BHP CEO pay drops 25% on worker fatality, financial performance
BHP's CEO Andrew Mackenzie saw his pay down 25% this year compared to the $4.657 million he earned a year ago due to a fatality Saraji coal mine in Queensland, Australia.
The metrics used to award Mackenzie's total earnings from BHP was spelled out in details in BHP's annual report, which was released today.

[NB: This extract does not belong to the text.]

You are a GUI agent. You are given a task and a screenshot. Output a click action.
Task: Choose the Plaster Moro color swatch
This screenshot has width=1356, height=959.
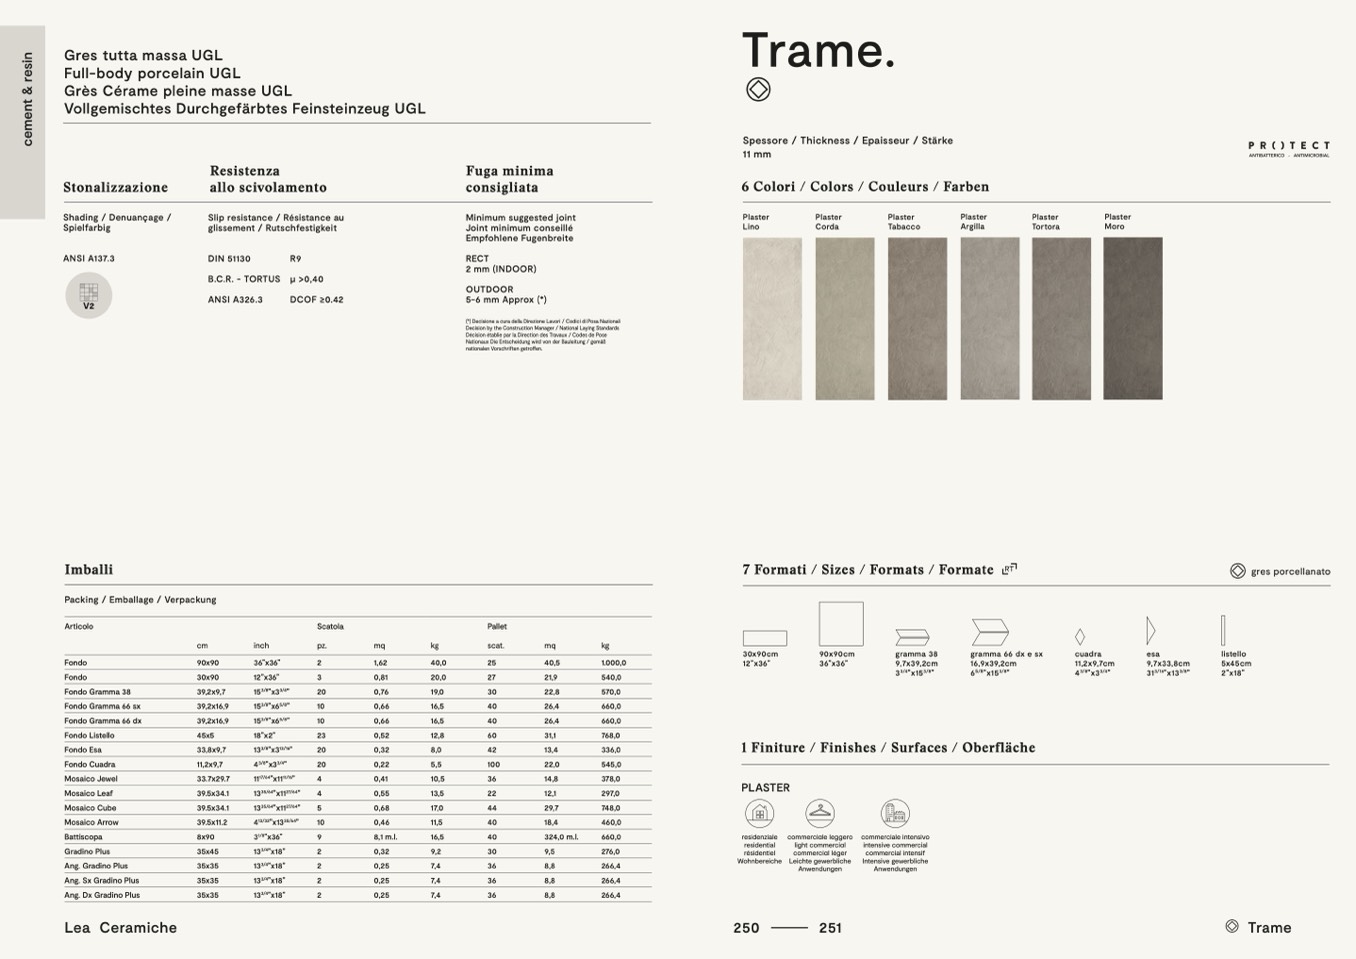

CEO performance is based on a three categories: finance; a health and safety category (HSEC); and an individual category that includes of variety of metrics.
The compensation commitee reduced Mackenzie's copensation based on his HSEC score.
"This outcome took into account HSEC performance, which primarily reflected the tragic fatality that occurred at the Saraji coal mine in Queensland, Australia in December 2018. The Committee took advice from the Sustainability Committee, giving the Group’s safety performance the greatest weighting in the HSEC category," writes BHP in its annual report.
A 49-year-old man died on Dec. 31, 2018 at the Saraji coal mine when a dozer he was operating rolled from an elevated position, reported Australian Mining.
The compensation commitee also stated that controllable financial performance was below target, due to operational issues which resulted in lower production across the group.
The overall financial picture was mostly rosy. Higher iron ore prices for most of the year helped BHP Billiton to a EBITDA of US$23 billion at a margin of 53 per cent. Underlying attributable profit was $9.5 billion.